July 28, 1933 – April 7, 2017

With heavy hearts, a deep sense of sorrow and loss, our family announces the passing of a wonderful husband and father, Ed.

Ed was born in Baldramsdorf, Austria, the 4th son and 9th of 10 children to Johann and Pauline Hartlieb. He lost his father in 1942, when he was 9, and his mother in 1974. As a young man, Ed immigrated to Canada in 1955 with the intention of working for a couple of years before returning to Austria. However, while in Canada he met his future wife thus leaving behind Europe to start his new life and adventures in Canada.

At 14 years of age, Ed learned the meat trade as a butcher’s apprentice and worked in Austria and Switzerland for 6 years to get his master certificate. With sponsorship from his sister Josephine, she encouraged her younger brother to come to Canada and settle in Edmonton. Initially Ed looked for work in Vancouver but hated the rainy gray weather and tried again in the North, in Anzac.  One day unbeknownst to Ed, while riding a railway handcart for a beer run to Fort McMurray, he would meet his future father-in-law, Alfred at the only tavern in town. Upon returning to Edmonton, fate had a role in his future where he unknowingly was introduced to Alfred’s daughter, Trudy, when he was invited to her mother Justine’s birthday dinner. What a small world when Ed saw Alfred’s photo on the mantle and realized he was celebrating with his Fort McMurray acquaintance’s family. Liking Justine’s cooking, and feeling a sense of connection with his future father-in-law, Ed the butcher asked if he brought the meat would she cook the meal! Unable to resist those Austrian charms (and all that meat) Ed was forever endeared to his future in-laws after that. That young daughter, Trudy, was totally smitten with the smartly dressed distinguished slightly older man with the kindly disposition. The rest is history – 60 years of history!!

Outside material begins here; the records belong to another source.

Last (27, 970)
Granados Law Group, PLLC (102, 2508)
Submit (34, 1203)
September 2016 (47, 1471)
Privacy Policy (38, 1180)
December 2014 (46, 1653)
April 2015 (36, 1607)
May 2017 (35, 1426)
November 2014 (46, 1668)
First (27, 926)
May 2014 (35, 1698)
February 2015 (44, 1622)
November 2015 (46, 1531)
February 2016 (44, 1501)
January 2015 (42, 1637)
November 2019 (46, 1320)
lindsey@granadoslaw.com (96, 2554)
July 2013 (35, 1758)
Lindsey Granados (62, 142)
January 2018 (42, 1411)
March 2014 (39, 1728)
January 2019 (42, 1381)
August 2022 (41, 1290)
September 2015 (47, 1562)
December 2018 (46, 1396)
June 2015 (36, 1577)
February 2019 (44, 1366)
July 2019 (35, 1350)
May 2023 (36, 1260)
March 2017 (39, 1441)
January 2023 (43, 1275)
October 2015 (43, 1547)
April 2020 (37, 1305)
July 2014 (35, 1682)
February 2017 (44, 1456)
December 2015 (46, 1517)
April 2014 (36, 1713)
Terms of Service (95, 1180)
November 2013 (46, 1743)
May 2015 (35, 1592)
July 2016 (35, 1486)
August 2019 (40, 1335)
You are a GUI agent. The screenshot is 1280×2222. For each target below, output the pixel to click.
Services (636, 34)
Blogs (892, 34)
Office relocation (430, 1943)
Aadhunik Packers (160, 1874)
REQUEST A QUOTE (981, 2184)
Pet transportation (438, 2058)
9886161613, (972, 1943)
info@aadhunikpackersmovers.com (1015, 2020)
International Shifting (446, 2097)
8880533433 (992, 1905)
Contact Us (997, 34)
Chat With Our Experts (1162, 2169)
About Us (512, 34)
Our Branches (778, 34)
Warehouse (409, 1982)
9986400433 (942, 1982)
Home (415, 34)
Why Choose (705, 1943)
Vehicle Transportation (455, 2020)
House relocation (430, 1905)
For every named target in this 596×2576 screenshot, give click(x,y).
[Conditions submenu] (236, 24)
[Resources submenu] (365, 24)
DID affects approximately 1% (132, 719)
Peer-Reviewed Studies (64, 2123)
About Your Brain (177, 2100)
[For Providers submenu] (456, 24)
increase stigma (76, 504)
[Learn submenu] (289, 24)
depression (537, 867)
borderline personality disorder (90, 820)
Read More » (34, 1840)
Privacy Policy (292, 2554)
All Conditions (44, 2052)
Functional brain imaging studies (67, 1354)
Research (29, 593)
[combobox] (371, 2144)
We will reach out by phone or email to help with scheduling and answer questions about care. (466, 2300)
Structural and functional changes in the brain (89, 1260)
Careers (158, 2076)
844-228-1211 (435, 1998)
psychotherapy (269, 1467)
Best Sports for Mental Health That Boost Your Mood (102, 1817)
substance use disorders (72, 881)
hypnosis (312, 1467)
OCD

Ed started his trade as a meat cutter with Tom Boy and eventually with Safeway, working his way up to Meat Manager. Ed was a dedicated employee and was very proud of his 30-year employment with Safeway. He retired in 1993 hoping to hang up his apron or his knives; however, his butchering skills were always in demand as he continued to cut meat for friends and family almost to his last day.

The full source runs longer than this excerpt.